12 Mart 2025 Çarşamba

His

Serçelerin uzun zamandır uğramadığı, nar ağacına sarılan kurumuş sarmaşık kadar unutulmuş bütün pencereler. Sıkı sıkıya kapalı, sessiz. Dışarıda kaçırılacak herhangi bir şey yokmuşçasına endişesiz. Açıyorum. 
Yavrularının üzerinde yatan kumru, yan gözlerle bakıyor bana. Buraya yuva yapacak kadar güveniyor ve aynı zamanda gözünü benden ayırmayacak kadar da güvenmiyor. Kurduğumuz birçok ilişkinin özeti gibi sanki. Hayatla kurduğumuz ilişki de dahil buna. Güvenmelerin, hiç güvenmemelerin; emin olmaların ve hiç emin olamamaların ortasına kurulmuş bir hayat. Onun şu anki duruşu gibi tedirgin. 

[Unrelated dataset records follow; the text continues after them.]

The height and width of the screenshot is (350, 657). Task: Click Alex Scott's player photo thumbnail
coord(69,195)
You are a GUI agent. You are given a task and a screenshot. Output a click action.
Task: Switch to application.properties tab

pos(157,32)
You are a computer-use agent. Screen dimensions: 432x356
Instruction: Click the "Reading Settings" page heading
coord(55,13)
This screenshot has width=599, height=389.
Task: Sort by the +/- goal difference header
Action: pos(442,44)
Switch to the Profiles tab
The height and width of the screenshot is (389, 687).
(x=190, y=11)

Saatler geçiyor, çayın yerini kahve alıyor. Kahvenin dumanına sigaranın dumanı karışıyor.  Kafamın içinde bitmek bilmeyen düşünceler. Her olaydan parça parça, bir fotoğraf albümü gibi. Hepsinde bir sürü şey söylemek istemiştim aslında ama bir müddet durup göğe bakmıştım sonra. Gökyüzü bazısında bulutluydu, bazısında masmavi; bazısında koyu karanlıktı, bazısında sabahın ilk saatleri. İnsanın ne zaman üzüleceği belli olmuyor. 
Derken pencerede bir siyahlık göründü. Sokağın tek gözlü siyah kedisi. Daha yavruyken annesi terk etmişti onu. Küçücüktü. Yan bahçeye düşüp, annesinden sonra tek gözünü de kaybetmişti. Belli  ki amacı sinsi sinsi kumru yuvasına gitmek. Cama çıkıp bağırıyorum. Korkup bahçeye iniyor. Sonra yuvaya dönüyorum yüzümü. Yavruları bırakmış, az ötede, kedinin gelemeyeceği bir yere uçmuş iki kumru. Oradan bakıyorlar yuvaya. Yavrular yuvada yalnızlar, tek başlarına. Küçücük. Hangi tarafa daha çok kızdığımı bilemiyorum. Bu hissi çok iyi biliyorum ama. Göğe bakıyorum.